» Your task: Rewrite the rows from the line containing "This screenshot has height=1544, width=720." through the line containing "the star beside", replacing "star" with "flag" and changing nothing else. Leave the pictures out of your answer.

» Records for the task:

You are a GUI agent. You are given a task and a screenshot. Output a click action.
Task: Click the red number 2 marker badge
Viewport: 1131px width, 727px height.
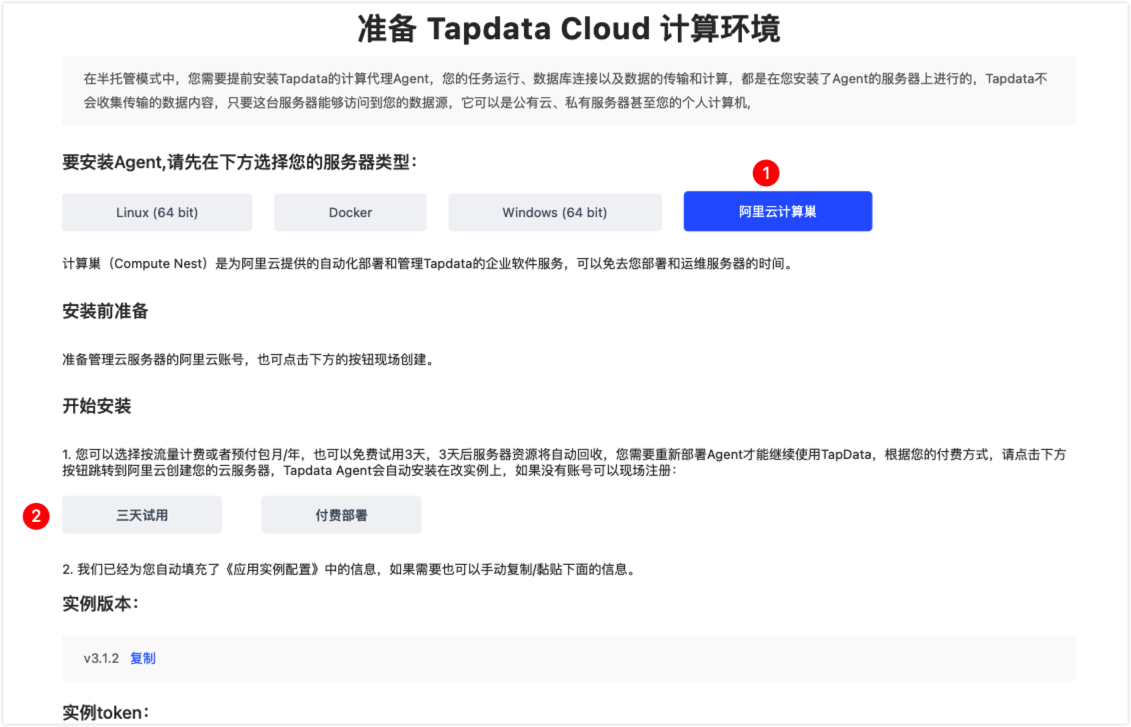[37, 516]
--
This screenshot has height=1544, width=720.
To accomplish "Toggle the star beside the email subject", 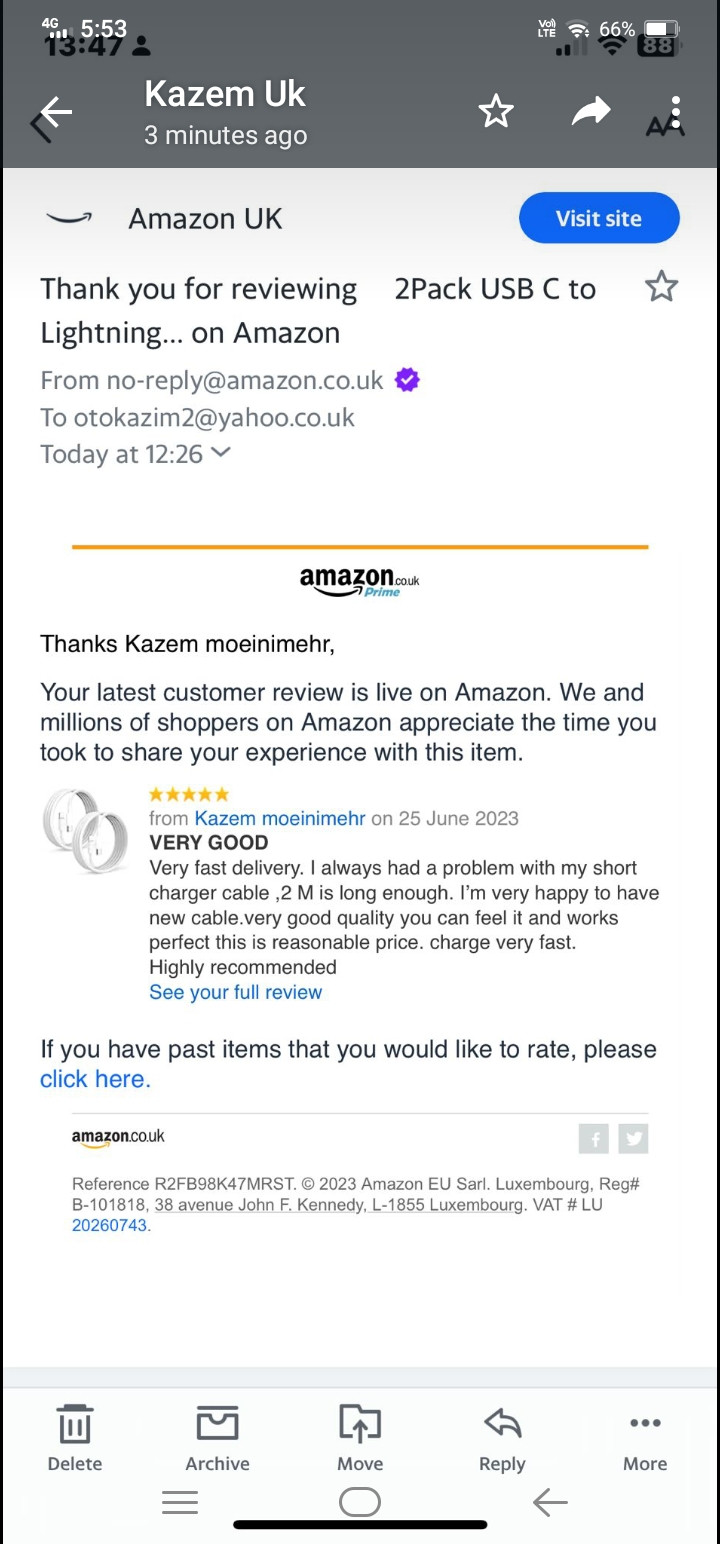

» Result:
This screenshot has height=1544, width=720.
To accomplish "Toggle the flag beside the email subject", 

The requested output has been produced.